Targeted next generation sequencing reveals a common genetic pathway for colorectal cancers with chromosomal instability and those with microsatellite and chromosome stability

• Published in: Pathology, research and practice Vol. 215; no. 7; p. 152445
• Main Authors: Ham-Karim, Hersh A., Ebili, Henry O., Bradshaw, Kirsty, Richman, Susan D., Fadhil, Wakkas, Domingo, Enric, Tomlinson, Ian, Ilyas, Mohammad
• Format: Journal Article
• Language: English
• Published: Germany Elsevier GmbH 01.07.2019
• Subjects: Alleles; Chromosomal Instability; colorectal cancer; Colorectal Neoplasms - genetics; Colorectal Neoplasms - pathology; Gene Frequency; genomic instability; High-Throughput Nucleotide Sequencing; Humans; Microsatellite and chromosomal stable; Microsatellite Instability; Mutation; Next-generation sequencing; tumour ploidy; colorectal cancer; Next-generation sequencing; tumour ploidy; Chromosomal instability; Microsatellite and chromosomal stable; genomic instability
• ISSN: 0344-0338; 1618-0631
• DOI: 10.1016/j.prp.2019.152445

Microsatellite stable sporadic colorectal cancers (CRCs) can be classified as either tumours with chromosomal instability (CIN+) or tumours that are ‘Microsatellite and Chromosomal Stable’ (MACS). The CIN + tumours are aneuploid whilst MACS are near-diploid; little else is known about their differences. We compared the mutation profiles of CIN + and MACS CRCs. Targeted Next Generation Sequencing for mutation in 26 driver genes (TruSight-26 kit) was undertaken in 46 CIN + and 35 MACSCRCs.
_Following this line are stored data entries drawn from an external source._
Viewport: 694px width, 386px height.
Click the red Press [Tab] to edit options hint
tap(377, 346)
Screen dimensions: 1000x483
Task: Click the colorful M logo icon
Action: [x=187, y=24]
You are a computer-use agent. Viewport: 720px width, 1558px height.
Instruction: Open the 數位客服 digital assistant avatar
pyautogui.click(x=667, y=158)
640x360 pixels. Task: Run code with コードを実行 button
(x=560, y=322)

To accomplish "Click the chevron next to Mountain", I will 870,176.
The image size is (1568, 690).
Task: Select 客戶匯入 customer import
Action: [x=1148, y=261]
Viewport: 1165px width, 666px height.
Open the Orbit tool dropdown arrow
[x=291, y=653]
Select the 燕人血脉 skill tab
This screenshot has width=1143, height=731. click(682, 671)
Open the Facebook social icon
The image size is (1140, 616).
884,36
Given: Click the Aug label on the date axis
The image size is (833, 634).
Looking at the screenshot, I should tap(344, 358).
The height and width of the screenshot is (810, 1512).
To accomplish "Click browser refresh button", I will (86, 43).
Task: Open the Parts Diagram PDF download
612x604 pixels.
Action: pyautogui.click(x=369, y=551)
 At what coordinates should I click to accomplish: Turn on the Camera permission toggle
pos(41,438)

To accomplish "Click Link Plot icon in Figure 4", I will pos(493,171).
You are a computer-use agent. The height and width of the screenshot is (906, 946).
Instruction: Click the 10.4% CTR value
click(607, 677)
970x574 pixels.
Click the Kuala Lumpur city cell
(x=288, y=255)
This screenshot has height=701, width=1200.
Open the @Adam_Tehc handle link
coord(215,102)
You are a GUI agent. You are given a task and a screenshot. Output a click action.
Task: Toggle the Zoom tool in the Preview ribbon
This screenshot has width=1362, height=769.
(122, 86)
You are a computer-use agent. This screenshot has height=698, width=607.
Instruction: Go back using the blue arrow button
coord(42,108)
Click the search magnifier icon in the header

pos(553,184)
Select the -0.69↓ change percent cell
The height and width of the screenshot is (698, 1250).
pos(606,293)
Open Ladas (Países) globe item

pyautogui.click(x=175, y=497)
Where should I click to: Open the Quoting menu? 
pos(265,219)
Tumours were compared for mutation frequency, allelic imbalance and clonal heterogeneity. Mutations were detected in 58% genes and, overall, mutation in driver genes was at expected frequencies. Comparison of classes revealed similar mutation frequencies in most genes and allelic imbalance atAPC and TP53. Differences were seen in mutation frequency in KRAS (41% CIN+ vs 68% MACS, p = 0.015) and GNAS (0% CIN+ vs 12% MACS, p = 0.032). Twenty percent CIN + CRCs harboured mutations only in TP53 - a profile not seen in the MACS tumours (p = 0.009). None of the differences were significant after multiple testing corrections. The mutation profiles of CIN and MACS CRCs are similar. The events allowing aneuploidy (or forcing retention of diploidy) remain unknown.